▶ [Materials provided]
━━━━━━━━━━
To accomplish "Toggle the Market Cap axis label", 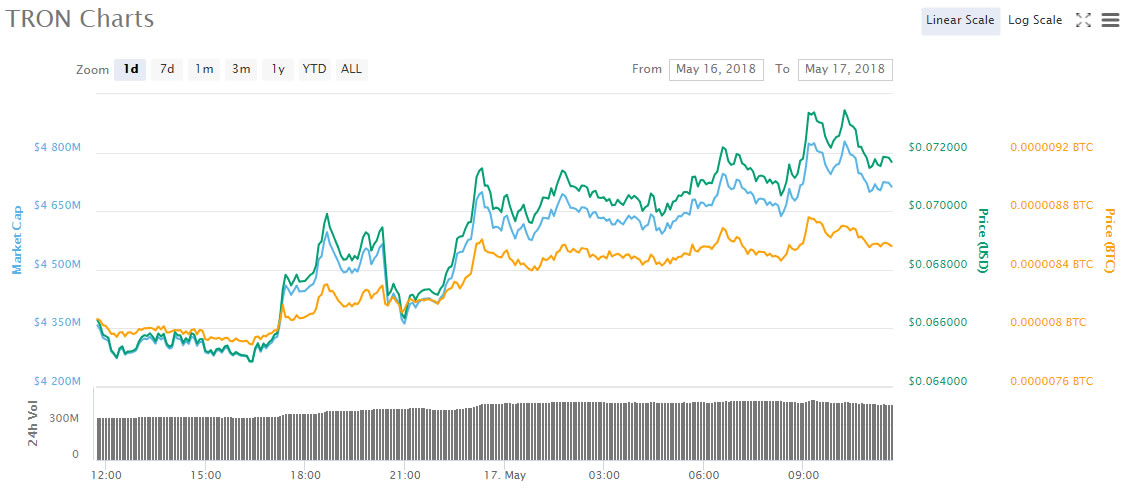I will (17, 239).
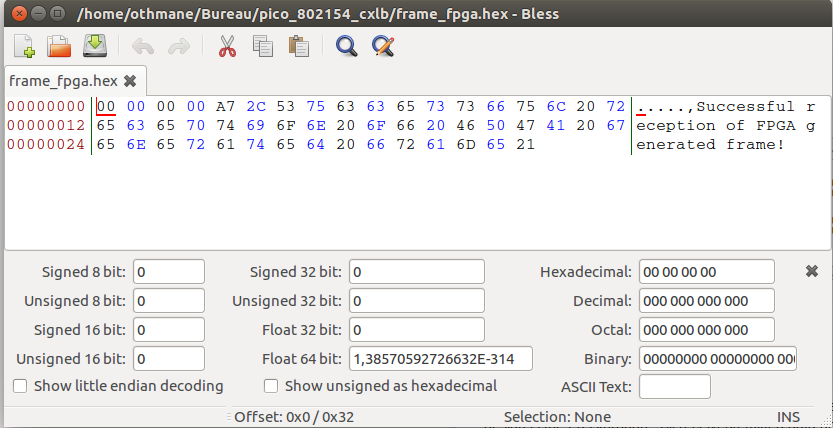Enable Show unsigned as hexadecimal
This screenshot has height=428, width=833.
(x=271, y=386)
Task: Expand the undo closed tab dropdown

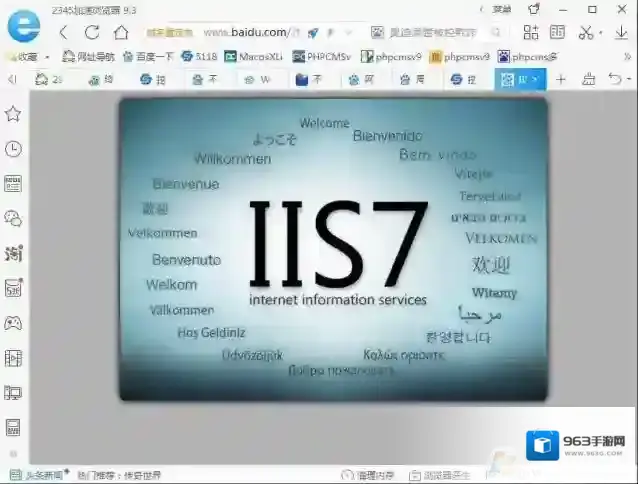Action: [x=627, y=79]
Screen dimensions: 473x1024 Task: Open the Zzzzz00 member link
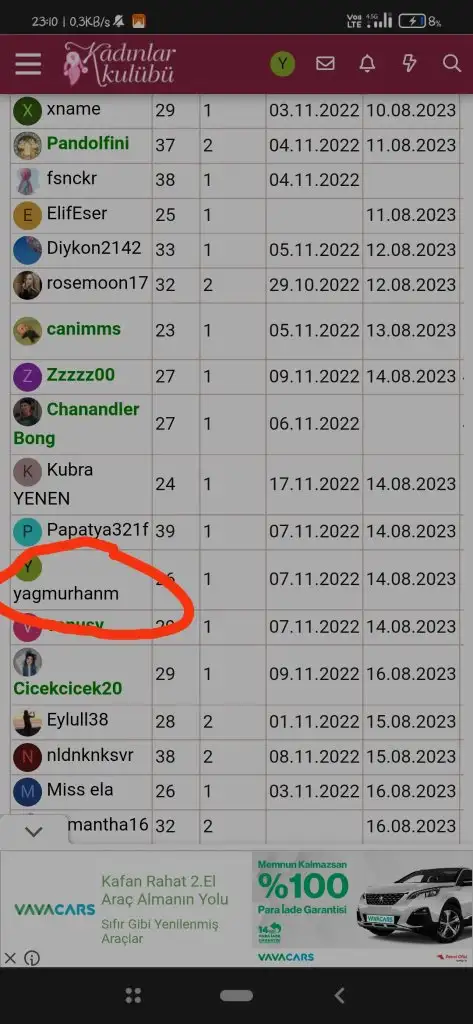point(80,375)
━━━━━━━━━━
▶ [What is being asked] Leaving out every picture, transcribe exactly the lines from the line that contains "Screen dimensions: 473x1024" through the final line of the entries above.

▶ [Result of this task]
Screen dimensions: 473x1024 Task: Open the Zzzzz00 member link
point(80,375)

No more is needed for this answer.